Segmentation and classification of OCR data based on regions of interest.
- please utilize https://nbviewer.jupyter.org/github/dupree/OCR_text_segmentation/blob/master/data_exploration.ipynb to render the jupyter notebook in case browser fails to render it.
The dataset contains invoices that have been processed via Optical Character Recognition (OCR) system and outputted in json format. Goal is to build a classification model that extracts accounting information from an invoice. To this end, the first step is to find relevant items from the dataset.
train.json and test.json files contain set of invoice data in json format.
“id” denotes the invoice ID, and “words” is a list of words (generated by OCR) in current invoice. Each word contains the “value” (text) data (for confidentiality purpose, the characteristic is anonymized, which might slightly affect the prediction accuracy).
The bounding box information of the text, i.e. “region” is included. In addition, “page” (page number) can be found below the bounding box data, as an invoice may contain multiple pages.

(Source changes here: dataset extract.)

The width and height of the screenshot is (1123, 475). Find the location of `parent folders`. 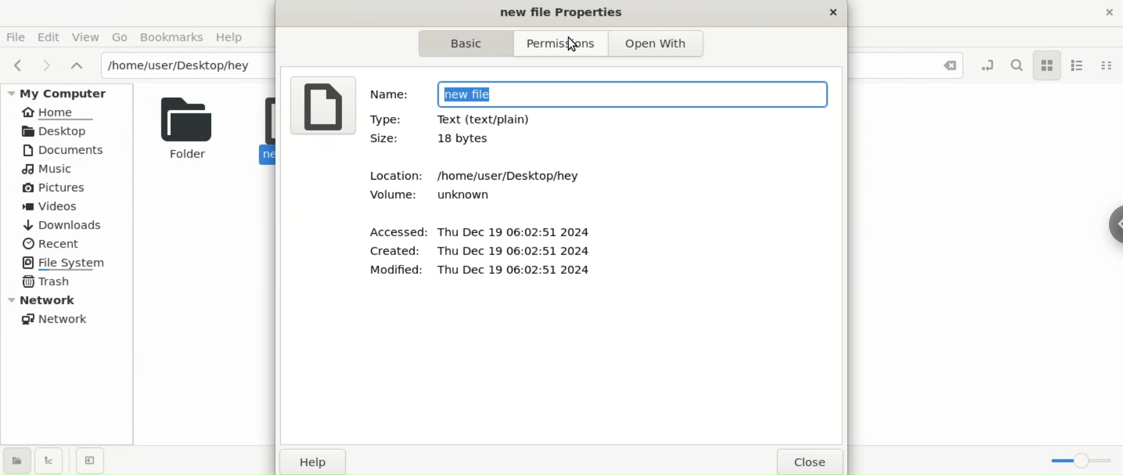

parent folders is located at coordinates (76, 64).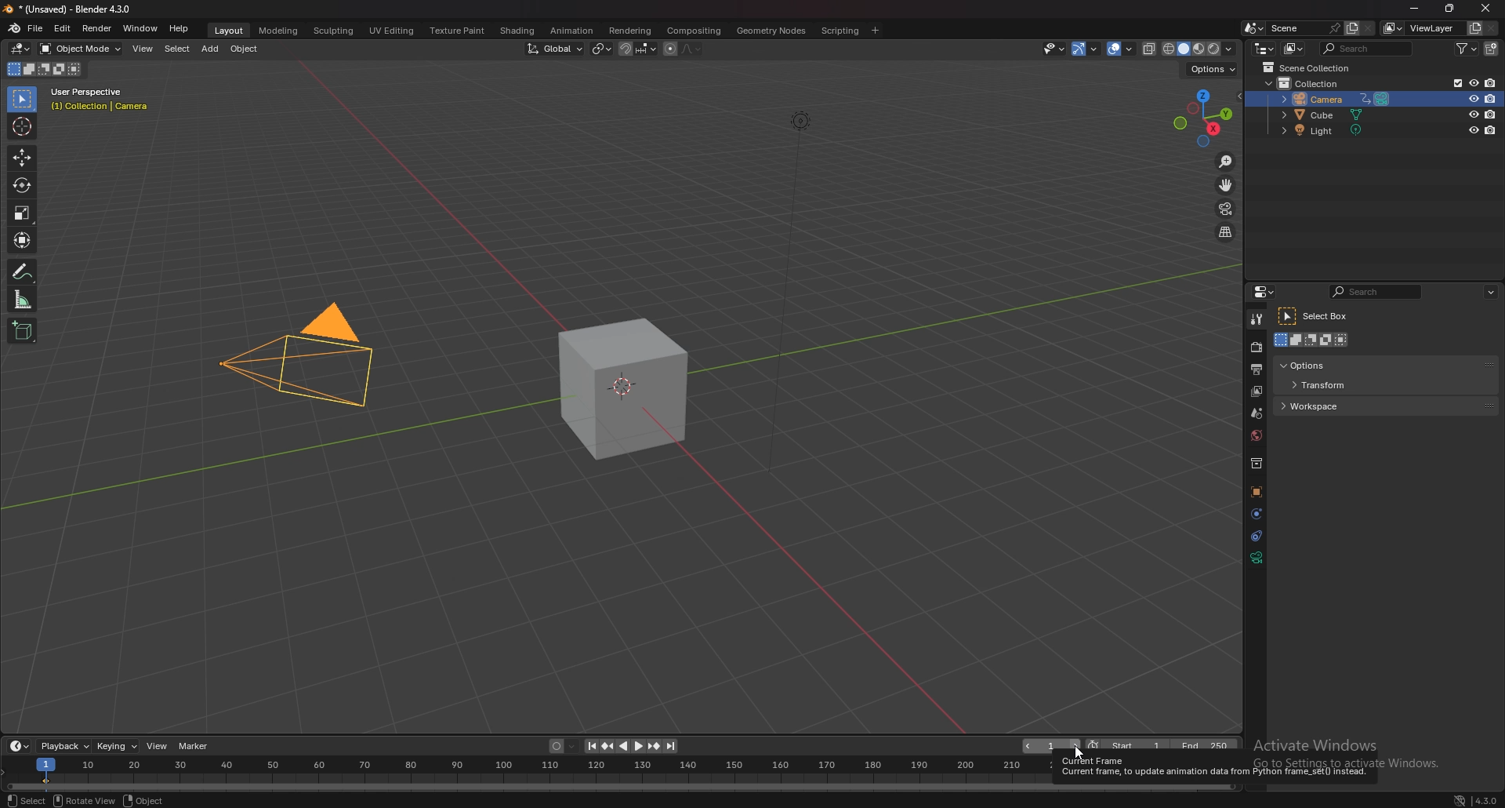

Words that are of relevance are labelled in “entities”.
- For example, in the below sample, words "gqeUrQ==" and "dKGlmYCFXw==" are items, whereas "eqCW" is not.
{
"id":456561110,
"words":[
{
"value":"gqeUrQ==",
"region":{
"left":0.27226892,
"top":0.032104637,
"width":0.03529412,
"height":0.0083234245,
"page":"1"
}
},
{
"value":"dKGlmYCFXw==",
"region":{
"left":0.27226892,
"top":0.058263972,
"width":0.0605042,
"height":0.007134364,
"page":"1"
}
},
{
"value":"eqCW",
"region":{
"left":0.33613446,
"top":0.058263972,
"width":0.020168068,
"height":0.007134364,
"page":"1"
}
}
],
"entities":[
{
"metaData":{
"region":{
"page":1
}
},
"label":"item",
"indices":[
0,
1
]
}
]
}
Main task is to implement an approach to detect items(of relevance) from an input invoice.
Questions addressed:
- What is good measure for classification accuracy?
- What are possible shortcomings and extensions of the implementation?
- How to design a real-time performance system that responds to a high volume of prediction requests efficiently.